Exercise aim
Needed from the entries below: every line that holds the word "beside".
* * * * * * *
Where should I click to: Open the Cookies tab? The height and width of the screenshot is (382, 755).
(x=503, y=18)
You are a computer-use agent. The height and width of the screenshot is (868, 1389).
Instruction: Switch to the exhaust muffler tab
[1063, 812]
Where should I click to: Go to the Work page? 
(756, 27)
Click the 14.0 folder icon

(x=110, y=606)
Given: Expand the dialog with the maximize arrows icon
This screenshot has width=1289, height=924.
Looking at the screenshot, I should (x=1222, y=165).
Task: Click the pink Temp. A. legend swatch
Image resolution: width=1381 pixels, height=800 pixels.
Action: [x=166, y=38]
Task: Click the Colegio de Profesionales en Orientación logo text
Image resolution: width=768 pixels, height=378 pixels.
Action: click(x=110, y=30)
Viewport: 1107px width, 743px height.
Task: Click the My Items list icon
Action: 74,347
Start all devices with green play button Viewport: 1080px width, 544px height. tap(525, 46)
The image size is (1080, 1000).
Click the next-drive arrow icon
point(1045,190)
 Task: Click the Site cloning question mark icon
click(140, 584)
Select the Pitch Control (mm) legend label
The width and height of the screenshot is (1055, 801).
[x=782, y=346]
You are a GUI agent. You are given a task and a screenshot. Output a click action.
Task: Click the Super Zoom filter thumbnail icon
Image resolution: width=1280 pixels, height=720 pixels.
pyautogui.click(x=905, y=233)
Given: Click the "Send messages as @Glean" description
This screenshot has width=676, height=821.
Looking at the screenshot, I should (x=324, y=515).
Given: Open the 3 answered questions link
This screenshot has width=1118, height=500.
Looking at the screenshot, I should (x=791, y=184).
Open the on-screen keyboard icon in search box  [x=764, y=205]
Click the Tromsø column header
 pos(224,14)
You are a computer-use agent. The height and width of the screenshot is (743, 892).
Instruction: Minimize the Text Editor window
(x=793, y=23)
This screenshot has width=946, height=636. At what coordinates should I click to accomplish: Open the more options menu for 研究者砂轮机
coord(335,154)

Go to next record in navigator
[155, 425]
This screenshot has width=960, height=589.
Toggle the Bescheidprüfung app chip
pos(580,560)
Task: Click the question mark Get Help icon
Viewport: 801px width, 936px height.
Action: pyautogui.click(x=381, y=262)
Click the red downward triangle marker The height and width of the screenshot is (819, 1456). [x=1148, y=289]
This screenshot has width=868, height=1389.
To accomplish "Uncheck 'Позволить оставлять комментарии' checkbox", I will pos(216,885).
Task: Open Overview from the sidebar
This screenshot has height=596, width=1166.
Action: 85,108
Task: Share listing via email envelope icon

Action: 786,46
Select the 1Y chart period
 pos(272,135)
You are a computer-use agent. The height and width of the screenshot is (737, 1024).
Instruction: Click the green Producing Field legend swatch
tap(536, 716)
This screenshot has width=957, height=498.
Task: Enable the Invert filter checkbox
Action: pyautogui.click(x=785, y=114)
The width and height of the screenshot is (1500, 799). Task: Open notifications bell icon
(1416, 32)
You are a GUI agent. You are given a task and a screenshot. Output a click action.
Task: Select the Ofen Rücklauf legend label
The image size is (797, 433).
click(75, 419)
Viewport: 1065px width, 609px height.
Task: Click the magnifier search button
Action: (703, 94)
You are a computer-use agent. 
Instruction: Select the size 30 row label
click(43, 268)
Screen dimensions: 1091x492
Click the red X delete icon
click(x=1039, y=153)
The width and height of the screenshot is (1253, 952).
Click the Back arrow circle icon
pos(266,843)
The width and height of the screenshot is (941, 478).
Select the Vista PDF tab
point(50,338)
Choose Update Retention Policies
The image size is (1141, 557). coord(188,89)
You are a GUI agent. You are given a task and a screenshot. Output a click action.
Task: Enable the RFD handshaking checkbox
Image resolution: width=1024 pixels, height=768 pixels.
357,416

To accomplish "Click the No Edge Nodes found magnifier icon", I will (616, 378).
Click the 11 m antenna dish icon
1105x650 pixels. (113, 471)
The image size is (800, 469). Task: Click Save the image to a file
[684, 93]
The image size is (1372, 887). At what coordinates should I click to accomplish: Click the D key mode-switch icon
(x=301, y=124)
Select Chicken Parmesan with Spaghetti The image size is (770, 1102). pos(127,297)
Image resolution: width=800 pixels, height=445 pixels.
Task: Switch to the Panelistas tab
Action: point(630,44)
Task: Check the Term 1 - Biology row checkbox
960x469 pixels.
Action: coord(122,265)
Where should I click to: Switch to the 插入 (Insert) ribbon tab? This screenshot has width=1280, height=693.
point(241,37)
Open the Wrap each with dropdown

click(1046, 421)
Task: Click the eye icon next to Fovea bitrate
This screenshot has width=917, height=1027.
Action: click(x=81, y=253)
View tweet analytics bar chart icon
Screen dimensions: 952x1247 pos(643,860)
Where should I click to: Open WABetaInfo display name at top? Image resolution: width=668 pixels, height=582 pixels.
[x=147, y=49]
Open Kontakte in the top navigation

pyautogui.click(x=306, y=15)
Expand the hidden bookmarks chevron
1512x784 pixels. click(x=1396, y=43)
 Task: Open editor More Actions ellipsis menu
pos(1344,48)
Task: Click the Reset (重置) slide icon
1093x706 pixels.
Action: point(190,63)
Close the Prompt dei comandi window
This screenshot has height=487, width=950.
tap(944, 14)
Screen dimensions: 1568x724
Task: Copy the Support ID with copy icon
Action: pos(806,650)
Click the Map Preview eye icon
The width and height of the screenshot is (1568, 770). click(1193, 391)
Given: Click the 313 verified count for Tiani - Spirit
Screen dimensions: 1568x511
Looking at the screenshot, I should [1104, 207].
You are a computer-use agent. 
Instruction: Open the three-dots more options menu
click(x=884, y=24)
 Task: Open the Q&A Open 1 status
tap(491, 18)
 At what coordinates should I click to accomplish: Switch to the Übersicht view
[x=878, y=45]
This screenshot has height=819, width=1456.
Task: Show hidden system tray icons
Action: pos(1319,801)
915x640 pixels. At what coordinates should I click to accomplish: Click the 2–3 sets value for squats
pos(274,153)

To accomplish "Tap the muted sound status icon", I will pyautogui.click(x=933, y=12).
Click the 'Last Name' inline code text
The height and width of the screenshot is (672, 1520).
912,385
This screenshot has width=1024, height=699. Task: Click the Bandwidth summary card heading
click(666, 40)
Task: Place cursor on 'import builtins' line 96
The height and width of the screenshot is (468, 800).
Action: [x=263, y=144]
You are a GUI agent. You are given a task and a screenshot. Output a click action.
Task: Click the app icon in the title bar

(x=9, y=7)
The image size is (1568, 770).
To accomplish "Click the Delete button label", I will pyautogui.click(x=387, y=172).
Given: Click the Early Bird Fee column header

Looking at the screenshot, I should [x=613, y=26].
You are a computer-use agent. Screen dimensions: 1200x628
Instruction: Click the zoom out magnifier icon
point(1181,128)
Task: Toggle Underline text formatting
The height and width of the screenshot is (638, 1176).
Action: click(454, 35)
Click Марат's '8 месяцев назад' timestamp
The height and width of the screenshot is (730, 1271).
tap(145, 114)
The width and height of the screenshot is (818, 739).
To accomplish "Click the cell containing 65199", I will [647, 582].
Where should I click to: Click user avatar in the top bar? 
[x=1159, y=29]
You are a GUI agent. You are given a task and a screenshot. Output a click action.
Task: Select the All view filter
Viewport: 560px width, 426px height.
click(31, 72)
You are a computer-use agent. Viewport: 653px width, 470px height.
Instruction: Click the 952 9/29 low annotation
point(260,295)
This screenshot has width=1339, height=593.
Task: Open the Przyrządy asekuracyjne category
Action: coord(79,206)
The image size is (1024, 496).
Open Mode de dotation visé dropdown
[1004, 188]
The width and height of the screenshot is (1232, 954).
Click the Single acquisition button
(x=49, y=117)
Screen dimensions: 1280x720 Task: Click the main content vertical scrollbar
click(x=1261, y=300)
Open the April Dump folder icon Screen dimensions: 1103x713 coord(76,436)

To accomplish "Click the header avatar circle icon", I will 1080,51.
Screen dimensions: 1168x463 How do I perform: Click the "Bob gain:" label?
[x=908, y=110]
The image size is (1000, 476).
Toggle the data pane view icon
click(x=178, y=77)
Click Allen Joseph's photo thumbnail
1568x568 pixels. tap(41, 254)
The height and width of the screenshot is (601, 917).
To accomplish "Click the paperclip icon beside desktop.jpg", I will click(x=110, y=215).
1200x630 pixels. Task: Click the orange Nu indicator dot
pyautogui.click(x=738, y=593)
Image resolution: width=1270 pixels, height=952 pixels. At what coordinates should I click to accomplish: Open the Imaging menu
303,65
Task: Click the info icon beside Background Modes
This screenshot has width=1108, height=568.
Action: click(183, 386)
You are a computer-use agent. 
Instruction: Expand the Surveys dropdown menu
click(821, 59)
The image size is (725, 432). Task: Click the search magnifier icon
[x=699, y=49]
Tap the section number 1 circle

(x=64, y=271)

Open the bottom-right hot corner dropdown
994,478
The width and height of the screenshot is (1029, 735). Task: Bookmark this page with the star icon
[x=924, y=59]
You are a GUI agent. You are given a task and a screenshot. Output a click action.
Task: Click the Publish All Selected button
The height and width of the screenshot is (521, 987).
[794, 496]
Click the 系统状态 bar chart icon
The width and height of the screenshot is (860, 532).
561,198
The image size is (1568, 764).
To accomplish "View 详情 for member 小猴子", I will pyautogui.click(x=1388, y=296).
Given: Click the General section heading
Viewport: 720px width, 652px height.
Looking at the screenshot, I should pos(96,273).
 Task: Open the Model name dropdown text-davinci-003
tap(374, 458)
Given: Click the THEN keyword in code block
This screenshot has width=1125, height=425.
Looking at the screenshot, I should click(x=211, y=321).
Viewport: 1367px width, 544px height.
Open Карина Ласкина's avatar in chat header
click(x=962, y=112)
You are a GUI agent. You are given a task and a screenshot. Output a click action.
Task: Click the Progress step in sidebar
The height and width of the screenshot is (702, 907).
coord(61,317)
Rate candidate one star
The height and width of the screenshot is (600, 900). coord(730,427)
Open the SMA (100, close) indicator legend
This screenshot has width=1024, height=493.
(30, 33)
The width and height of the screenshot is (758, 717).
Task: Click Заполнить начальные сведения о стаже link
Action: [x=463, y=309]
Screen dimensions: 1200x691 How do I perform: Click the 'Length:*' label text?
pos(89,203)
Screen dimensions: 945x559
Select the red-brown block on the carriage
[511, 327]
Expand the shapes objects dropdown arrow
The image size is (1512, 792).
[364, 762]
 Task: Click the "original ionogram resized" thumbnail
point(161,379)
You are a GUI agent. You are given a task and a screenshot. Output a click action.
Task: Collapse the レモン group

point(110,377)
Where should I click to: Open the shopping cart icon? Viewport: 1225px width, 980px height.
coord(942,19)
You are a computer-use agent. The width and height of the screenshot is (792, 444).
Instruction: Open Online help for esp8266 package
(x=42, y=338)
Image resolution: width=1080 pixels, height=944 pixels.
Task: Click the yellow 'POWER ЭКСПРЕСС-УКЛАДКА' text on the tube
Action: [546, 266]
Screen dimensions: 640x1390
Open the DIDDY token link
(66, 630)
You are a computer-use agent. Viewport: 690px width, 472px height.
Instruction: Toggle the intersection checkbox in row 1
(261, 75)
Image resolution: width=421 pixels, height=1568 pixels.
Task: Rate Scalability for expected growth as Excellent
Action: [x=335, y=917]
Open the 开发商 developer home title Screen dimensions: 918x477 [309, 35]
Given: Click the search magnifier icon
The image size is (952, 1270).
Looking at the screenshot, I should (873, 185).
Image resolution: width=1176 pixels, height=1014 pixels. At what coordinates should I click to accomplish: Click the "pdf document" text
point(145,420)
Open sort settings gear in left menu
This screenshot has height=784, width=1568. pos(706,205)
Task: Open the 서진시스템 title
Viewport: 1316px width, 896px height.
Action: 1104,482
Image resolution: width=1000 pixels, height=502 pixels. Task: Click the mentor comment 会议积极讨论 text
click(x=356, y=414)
* * * * * * *
Finished exercise
To accomplish "Click the paperclip icon beside desktop.jpg", I will click(x=110, y=215).
Task: Click the info icon beside Background Modes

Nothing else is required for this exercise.